基因组签名技术突破了传统 DNA 标签的局限性，通过将认证信息嵌入内源性基因的密码子顺序，实现了基因组真实性与完整性的自主验证。其核心优势包括：（1）利用密码子冗余性实现高密度编码，不改变基因组大小和功能；（2）基于 Golomb 标尺的数学特性，提供强大的突变校正和序列追踪能力；（3）多基因编码策略增强了系统的鲁棒性，可应对长期进化中的遗传变异。

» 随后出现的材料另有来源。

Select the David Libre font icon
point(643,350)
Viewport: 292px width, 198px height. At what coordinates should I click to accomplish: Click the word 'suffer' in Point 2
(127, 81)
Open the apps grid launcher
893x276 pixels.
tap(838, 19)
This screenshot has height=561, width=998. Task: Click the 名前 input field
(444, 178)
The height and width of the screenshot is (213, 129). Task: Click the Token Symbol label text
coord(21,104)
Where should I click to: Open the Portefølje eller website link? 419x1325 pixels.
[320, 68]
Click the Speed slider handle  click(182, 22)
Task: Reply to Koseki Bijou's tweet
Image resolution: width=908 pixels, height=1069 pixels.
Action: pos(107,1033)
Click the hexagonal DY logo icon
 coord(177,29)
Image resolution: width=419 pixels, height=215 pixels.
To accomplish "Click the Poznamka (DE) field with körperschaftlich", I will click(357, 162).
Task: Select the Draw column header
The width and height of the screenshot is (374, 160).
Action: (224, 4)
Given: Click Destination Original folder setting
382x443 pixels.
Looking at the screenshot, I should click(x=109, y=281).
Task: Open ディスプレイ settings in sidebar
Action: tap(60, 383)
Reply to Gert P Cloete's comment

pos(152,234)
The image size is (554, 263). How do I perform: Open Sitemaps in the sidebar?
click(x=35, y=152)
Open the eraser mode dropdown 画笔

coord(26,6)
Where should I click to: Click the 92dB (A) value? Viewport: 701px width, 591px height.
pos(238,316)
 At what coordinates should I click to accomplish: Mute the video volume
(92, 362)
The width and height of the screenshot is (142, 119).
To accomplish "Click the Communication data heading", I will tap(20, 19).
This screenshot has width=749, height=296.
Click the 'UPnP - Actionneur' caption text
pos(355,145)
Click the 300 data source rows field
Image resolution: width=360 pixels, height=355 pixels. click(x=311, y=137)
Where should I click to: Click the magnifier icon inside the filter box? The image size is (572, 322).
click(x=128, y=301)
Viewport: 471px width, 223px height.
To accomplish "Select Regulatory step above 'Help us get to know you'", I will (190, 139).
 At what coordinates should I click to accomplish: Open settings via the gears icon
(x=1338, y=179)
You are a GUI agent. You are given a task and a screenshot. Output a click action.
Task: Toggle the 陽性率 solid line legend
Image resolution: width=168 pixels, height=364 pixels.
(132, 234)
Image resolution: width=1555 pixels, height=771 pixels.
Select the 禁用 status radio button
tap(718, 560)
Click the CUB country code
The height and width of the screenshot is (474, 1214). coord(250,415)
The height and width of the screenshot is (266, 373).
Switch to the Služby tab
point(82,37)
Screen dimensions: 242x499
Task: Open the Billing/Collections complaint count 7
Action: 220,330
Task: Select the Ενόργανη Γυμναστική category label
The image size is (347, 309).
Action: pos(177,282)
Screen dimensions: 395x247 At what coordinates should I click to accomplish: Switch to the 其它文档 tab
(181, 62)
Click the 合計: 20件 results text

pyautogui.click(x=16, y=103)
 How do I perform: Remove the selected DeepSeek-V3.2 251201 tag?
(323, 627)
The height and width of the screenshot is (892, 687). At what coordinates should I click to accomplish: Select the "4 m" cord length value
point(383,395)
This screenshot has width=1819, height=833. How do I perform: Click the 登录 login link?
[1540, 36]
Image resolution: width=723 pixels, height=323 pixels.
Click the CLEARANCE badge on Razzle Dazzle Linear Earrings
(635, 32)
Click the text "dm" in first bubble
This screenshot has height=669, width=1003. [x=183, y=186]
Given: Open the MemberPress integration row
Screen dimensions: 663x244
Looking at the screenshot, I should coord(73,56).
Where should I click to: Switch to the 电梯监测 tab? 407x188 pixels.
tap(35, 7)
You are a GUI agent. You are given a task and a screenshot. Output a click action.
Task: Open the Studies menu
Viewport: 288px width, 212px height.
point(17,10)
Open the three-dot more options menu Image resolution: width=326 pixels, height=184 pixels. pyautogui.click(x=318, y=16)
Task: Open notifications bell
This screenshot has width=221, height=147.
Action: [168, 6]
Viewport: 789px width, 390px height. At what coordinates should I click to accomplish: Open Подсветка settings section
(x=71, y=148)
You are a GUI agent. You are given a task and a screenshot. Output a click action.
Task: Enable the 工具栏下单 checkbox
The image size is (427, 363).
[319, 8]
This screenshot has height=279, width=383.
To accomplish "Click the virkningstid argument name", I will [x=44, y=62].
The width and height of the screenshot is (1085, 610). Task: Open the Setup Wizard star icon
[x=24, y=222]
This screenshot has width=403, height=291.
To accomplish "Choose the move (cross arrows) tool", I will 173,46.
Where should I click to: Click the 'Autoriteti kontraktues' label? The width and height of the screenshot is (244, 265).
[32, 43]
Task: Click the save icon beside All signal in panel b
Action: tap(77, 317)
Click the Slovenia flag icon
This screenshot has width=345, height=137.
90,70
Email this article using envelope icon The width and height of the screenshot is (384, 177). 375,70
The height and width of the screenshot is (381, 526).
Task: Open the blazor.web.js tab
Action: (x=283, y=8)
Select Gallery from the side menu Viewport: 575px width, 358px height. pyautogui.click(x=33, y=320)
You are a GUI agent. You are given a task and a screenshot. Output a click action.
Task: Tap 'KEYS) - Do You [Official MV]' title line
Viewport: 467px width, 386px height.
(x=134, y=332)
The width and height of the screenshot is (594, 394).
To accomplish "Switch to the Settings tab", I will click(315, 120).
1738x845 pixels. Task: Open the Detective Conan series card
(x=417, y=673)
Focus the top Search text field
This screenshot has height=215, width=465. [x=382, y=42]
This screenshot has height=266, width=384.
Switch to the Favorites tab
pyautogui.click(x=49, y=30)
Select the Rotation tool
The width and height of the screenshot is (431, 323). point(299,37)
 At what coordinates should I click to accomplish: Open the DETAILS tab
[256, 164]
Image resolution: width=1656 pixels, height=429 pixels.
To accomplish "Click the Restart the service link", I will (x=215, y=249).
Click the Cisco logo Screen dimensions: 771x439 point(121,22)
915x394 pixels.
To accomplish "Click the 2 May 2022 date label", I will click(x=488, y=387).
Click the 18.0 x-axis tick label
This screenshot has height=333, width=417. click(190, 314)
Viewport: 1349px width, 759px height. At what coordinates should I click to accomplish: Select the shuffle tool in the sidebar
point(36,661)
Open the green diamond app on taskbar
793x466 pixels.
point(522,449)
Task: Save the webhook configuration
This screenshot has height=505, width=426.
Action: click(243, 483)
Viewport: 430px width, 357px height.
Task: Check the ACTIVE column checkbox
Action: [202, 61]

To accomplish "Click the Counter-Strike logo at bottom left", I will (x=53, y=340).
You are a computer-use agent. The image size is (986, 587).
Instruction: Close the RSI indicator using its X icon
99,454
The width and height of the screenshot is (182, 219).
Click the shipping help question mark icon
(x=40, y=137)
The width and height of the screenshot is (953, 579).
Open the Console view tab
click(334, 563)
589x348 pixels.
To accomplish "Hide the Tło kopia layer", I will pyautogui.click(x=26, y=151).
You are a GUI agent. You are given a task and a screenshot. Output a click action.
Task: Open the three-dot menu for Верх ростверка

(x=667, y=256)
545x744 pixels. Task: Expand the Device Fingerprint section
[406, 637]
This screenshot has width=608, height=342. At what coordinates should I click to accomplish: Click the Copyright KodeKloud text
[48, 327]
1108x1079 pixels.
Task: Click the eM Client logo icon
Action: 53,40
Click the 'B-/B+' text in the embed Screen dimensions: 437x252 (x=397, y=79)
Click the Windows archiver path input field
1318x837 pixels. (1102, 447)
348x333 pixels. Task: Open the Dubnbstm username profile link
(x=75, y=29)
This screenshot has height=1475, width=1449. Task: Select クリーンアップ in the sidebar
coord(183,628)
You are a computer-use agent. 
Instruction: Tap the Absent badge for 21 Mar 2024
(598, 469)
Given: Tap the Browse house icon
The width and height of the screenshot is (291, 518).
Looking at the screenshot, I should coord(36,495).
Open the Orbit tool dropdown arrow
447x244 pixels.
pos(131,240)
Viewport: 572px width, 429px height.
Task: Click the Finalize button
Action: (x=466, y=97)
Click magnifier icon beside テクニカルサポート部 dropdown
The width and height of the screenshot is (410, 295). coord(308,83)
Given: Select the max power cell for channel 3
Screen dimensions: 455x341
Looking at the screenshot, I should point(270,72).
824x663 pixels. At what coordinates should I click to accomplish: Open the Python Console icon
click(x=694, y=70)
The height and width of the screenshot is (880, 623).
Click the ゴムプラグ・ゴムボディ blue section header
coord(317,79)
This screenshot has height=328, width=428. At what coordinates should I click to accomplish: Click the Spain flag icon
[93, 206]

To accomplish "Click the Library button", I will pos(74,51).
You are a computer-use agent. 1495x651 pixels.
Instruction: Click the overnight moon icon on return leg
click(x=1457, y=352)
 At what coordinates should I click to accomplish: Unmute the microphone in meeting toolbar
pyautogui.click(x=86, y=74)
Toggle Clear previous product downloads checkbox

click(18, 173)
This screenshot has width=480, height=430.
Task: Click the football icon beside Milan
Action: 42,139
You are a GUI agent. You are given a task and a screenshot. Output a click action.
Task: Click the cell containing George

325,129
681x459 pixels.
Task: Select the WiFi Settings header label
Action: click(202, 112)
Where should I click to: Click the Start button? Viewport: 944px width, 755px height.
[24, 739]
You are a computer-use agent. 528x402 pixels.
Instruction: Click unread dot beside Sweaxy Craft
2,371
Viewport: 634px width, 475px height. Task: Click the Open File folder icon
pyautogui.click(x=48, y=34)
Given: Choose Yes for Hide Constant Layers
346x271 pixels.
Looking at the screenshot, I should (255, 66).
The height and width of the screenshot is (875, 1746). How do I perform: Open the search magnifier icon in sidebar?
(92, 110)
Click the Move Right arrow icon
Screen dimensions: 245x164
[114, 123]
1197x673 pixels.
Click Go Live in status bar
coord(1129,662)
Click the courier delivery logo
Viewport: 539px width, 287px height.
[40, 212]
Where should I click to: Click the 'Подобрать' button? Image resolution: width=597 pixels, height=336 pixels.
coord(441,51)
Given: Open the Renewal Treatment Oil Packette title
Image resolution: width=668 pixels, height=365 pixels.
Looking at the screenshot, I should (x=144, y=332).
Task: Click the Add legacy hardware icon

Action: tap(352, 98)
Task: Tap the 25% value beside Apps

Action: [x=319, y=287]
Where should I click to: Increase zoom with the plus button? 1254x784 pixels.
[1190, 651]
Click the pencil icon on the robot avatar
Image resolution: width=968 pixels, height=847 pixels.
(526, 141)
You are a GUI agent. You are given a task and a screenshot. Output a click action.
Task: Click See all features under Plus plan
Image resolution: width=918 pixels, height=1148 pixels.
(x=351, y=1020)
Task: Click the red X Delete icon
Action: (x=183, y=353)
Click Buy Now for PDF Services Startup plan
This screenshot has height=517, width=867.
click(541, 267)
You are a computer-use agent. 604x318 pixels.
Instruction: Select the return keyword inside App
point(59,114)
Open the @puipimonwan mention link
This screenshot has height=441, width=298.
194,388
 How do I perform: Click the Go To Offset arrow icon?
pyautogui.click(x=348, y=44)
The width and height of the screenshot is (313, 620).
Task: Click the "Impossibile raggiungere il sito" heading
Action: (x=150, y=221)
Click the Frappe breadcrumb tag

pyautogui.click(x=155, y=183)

该研究为合成生物学领域提供了首个具有 “数字签名” 特性的基因组管理工具，不仅可用于防止未经授权的基因材料使用，还能监测转基因生物的水平基因转移风险，为生物安全监管提供技术支撑。尽管在插入 / 缺失突变的处理效率和计算成本方面仍有优化空间，但基因组签名系统已展现出在工业菌株认证、知识产权保护和生态风险防控中的广阔应用前景。随着算法的进一步优化和在枯草芽孢杆菌、酿酒酵母等模式生物中的推广，该技术有望推动合成基因组标准化管理平台的建立，加速合成生物学从实验室走向实际应用的进程。